Но я, со своей стороны, намерен – даже если стану владеть кистью гораздо лучше, чем теперь, – постоянно говорить людям, что не умею писать. Понимаете, особенно тогда, когда у меня действительно появится собственная манера, более совершенная и более лаконичная, чем теперь.
Мне понравилось, как сказал Херкомер, когда открыл художественную школу для нескольких человек, уже умевших писать: он любезно попросил своих учеников стремиться писать не так, как он, а в соответствии с собственной индивидуальностью. Его задача, говорит он, – выявить самобытность, а не победить учеников ради учения Херкомера.

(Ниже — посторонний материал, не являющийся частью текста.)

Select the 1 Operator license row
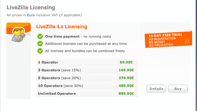The image size is (197, 111). [87, 62]
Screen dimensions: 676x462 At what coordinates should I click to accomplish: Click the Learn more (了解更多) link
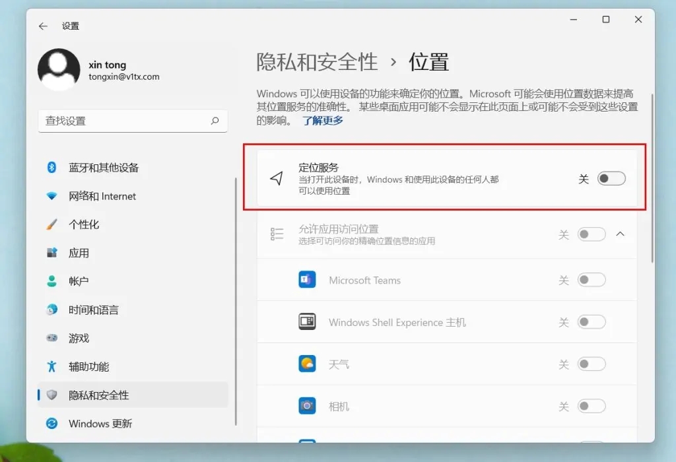click(x=323, y=121)
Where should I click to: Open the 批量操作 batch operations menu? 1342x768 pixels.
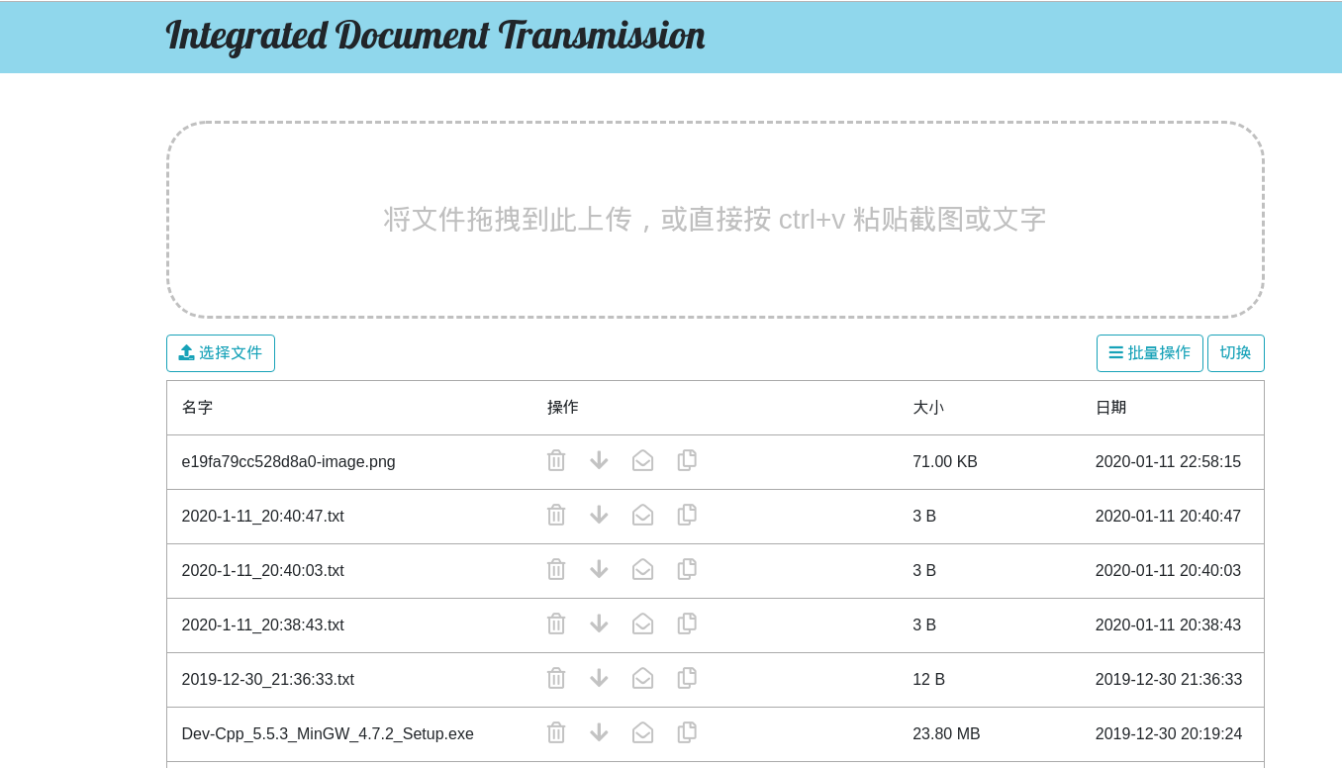tap(1149, 353)
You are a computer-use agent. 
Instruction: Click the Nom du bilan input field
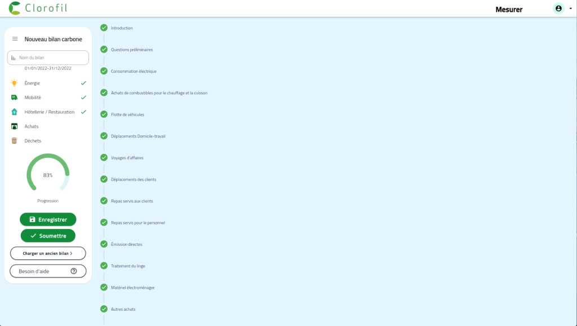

Среди львов не обезьянничают.
Ну, в последние дни я довольно много писал: сидящую девушку, которая наматывает нить на челноки для ткачей, и отдельно фигуру ткача.
Мне бы очень хотелось, чтобы Вы когда-нибудь увидели мои живописные этюды, – не потому, что я сам доволен ими, а потому, что, полагаю, они убедят Вас, что я действительно упражняю руку, и когда говорю, что не придаю технике большого значения, это не значит, что я не стараюсь или пытаюсь избежать трудностей. Просто это не моя система.